Stored data entries

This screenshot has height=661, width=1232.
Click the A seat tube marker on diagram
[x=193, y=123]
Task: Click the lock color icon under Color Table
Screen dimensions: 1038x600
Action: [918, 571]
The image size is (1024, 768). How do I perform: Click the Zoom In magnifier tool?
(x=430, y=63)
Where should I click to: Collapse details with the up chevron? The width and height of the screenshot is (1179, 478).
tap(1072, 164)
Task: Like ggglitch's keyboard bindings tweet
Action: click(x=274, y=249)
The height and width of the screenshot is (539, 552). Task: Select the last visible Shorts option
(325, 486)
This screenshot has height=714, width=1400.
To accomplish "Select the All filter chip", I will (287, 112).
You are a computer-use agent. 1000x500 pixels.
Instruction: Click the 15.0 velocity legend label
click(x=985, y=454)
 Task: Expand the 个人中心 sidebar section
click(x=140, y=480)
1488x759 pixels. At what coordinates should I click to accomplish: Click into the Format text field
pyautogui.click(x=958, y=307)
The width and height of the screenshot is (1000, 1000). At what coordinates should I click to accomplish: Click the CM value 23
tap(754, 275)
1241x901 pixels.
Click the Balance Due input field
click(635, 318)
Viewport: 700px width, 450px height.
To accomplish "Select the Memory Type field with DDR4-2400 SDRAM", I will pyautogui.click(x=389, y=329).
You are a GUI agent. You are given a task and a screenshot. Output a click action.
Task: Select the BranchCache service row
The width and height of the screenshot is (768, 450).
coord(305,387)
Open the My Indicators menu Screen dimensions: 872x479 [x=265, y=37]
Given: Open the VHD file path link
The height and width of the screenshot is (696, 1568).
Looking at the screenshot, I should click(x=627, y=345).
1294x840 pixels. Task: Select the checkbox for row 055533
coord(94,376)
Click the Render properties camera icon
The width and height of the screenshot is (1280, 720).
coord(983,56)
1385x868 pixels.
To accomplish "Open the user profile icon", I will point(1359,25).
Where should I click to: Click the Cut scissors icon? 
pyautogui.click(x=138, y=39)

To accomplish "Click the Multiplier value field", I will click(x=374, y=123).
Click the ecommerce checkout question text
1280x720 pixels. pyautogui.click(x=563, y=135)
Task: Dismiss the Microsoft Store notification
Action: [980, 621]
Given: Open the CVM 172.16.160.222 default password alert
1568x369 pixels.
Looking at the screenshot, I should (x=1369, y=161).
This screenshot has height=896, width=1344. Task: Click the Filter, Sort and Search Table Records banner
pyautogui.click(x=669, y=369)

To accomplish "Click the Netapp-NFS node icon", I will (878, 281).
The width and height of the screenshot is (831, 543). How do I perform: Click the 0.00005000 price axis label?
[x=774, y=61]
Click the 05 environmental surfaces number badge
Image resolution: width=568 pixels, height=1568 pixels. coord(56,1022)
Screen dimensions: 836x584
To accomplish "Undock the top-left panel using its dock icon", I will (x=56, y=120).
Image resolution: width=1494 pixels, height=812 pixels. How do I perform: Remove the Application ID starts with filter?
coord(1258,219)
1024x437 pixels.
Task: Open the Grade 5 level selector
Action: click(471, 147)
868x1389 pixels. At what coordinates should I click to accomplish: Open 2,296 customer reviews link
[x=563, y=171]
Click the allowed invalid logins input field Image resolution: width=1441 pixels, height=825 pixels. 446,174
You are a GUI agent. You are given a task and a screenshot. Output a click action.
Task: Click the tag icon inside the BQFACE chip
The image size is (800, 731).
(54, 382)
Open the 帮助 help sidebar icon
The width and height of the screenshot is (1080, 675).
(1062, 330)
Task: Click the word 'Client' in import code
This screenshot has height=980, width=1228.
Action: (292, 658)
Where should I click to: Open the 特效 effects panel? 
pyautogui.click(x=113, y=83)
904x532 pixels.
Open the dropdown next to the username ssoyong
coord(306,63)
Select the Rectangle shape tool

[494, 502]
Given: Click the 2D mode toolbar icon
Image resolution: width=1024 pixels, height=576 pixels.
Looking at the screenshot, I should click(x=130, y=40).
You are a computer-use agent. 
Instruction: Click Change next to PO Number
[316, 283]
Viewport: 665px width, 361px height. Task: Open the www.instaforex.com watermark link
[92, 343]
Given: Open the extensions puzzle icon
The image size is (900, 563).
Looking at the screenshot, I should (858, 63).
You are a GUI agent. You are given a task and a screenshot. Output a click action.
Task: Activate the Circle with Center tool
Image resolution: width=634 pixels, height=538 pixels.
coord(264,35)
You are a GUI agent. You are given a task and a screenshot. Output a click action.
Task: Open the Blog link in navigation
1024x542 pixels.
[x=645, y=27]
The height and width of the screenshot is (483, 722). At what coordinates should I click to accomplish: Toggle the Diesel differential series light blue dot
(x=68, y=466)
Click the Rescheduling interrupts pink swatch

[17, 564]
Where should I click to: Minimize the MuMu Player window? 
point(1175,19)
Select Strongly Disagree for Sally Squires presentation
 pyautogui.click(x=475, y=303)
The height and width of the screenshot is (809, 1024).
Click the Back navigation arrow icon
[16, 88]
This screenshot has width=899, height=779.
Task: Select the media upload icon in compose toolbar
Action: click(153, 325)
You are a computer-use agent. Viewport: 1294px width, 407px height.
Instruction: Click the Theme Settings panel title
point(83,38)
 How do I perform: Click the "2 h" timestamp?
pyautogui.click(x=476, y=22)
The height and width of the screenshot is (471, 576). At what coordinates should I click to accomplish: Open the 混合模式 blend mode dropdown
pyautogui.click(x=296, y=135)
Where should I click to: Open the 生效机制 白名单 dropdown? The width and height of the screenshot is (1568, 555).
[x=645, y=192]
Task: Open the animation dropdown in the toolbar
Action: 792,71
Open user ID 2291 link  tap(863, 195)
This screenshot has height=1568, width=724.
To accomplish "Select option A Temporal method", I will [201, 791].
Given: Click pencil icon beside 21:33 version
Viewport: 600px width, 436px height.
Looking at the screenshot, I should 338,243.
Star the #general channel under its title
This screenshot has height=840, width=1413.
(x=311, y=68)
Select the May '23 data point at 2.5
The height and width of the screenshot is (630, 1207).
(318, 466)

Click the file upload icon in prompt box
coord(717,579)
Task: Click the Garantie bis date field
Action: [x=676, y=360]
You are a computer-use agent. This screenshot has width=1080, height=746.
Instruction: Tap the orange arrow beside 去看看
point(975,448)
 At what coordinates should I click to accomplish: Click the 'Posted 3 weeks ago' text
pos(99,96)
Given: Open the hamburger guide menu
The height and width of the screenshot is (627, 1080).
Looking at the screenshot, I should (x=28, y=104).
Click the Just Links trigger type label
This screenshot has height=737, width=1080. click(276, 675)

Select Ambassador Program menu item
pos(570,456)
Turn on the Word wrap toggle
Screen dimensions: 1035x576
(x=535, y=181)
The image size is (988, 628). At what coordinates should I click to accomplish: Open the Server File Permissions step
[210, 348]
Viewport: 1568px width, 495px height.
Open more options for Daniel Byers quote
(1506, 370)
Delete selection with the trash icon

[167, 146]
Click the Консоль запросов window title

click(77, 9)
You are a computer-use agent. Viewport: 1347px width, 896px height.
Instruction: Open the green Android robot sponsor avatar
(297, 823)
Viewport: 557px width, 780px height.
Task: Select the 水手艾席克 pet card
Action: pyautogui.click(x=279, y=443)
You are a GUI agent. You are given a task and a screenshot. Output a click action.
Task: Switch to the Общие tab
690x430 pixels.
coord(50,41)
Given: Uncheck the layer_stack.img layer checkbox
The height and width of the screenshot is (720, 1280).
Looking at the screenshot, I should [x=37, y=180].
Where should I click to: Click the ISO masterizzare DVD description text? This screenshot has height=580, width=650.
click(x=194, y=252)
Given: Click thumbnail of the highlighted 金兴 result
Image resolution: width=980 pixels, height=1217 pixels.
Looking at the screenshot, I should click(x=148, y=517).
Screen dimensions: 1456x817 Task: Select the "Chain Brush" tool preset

ACTION ITEM
Search the data above for the word "will" and show every line that has it.

EXERCISE OUTPUT
To accomplish "Select the All filter chip", I will (287, 112).
To accomplish "Select the Memory Type field with DDR4-2400 SDRAM", I will pyautogui.click(x=389, y=329).
To accomplish "Open the user profile icon", I will point(1359,25).
To accomplish "Click the Multiplier value field", I will click(x=374, y=123).
To accomplish "Click the Netapp-NFS node icon", I will (878, 281).
To accomplish "Undock the top-left panel using its dock icon", I will (x=56, y=120).
To accomplish "Select option A Temporal method", I will [201, 791].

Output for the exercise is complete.